W mediach społecznościowych wciąż pojawiają się nowe filmy z chińskiej strefy kwarantanny, jaka wprowadzona została po wybuchu koronawirusa. Nie przynoszą one światu optymistycznych informacji.
Chińskie władze po wybuchu koronawirusa wprowadziły rygorystyczne środki kwarantanny, zakazując opuszczania miasta. Od tamtej pory nie działa transport publiczny, a drogi dojazdowe są zamknięte.

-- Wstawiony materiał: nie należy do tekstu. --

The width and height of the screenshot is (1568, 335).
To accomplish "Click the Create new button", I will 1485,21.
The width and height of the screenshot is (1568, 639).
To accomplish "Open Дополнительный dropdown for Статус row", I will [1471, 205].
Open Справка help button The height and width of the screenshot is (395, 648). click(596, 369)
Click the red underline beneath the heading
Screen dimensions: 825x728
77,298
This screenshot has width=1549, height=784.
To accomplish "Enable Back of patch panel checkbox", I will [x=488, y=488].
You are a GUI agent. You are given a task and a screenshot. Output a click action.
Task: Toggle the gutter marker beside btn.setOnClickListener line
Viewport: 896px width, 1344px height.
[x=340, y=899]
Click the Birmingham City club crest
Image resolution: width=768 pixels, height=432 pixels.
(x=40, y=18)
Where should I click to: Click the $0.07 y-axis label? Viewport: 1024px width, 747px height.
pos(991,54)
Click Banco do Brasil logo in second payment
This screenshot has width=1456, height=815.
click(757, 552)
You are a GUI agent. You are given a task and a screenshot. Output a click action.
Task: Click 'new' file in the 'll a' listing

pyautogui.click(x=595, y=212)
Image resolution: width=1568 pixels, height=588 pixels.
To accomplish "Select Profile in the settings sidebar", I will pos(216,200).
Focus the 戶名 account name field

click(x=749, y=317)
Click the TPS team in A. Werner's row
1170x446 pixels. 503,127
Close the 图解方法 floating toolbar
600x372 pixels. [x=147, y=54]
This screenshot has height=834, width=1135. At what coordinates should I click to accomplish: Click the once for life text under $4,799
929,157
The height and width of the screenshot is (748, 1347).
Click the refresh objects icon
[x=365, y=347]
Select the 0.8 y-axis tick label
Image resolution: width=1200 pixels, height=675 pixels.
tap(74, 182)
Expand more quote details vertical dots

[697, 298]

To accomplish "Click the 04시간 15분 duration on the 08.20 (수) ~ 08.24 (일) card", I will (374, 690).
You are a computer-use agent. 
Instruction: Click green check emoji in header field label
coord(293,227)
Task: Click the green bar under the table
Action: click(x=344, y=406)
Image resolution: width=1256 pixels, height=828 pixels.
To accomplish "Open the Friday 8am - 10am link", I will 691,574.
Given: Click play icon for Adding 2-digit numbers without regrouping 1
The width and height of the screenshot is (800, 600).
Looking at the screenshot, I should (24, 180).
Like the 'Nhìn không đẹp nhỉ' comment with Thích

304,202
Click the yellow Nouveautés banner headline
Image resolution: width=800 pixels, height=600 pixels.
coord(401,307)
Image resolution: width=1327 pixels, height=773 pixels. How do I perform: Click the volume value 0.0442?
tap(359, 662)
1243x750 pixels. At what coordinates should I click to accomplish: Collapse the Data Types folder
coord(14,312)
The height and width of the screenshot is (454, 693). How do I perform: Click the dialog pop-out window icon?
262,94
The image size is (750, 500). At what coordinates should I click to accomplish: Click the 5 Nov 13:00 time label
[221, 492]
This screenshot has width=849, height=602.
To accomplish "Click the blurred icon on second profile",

W sieci pojawiło się kolejne nagranie z chińskiej strefy kwarantanny. Widać na nim osobę, która bezwładnie opada na ziemię:
Another video from the quarantine zone in China. A person suddenly falls on the ground and you can see bystanders getting startled. #coronavirus (Posted by @IsChinar) pic.twitter.com/bbYq54s6MH
— Yash Sharma (@yashsharmabhar) January 30, 2020
Epidemia zapalenia płuc wywoływanego przez nowy rodzaj koronawirusa wybuchła w grudniu 2019 roku w mieście Wuhan w środkowych Chinach. Od tamtej pory według oficjalnych danych na koniec dnia w środę w kraju potwierdzono 170 zgonów spowodowanych wirusem i 7711 przypadków zakażenia. Chińskie władze praktycznie odcięły od świata liczący 11 mln mieszkańców Wuhan i wprowadziły ograniczenia w przemieszczaniu się w kilku okolicznych miastach.
Mimo to wirus przedostał się poza granice Chin. Dotychczas jego przypadki potwierdzono w kilkunastu innych państwach, w tym trzech europejskich - we Francji, Niemczech i Finlandii. W Wielkiej Brytanii przebadano na obecność wirusa 97 osób, ale u żadnej z nich go nie wykryto.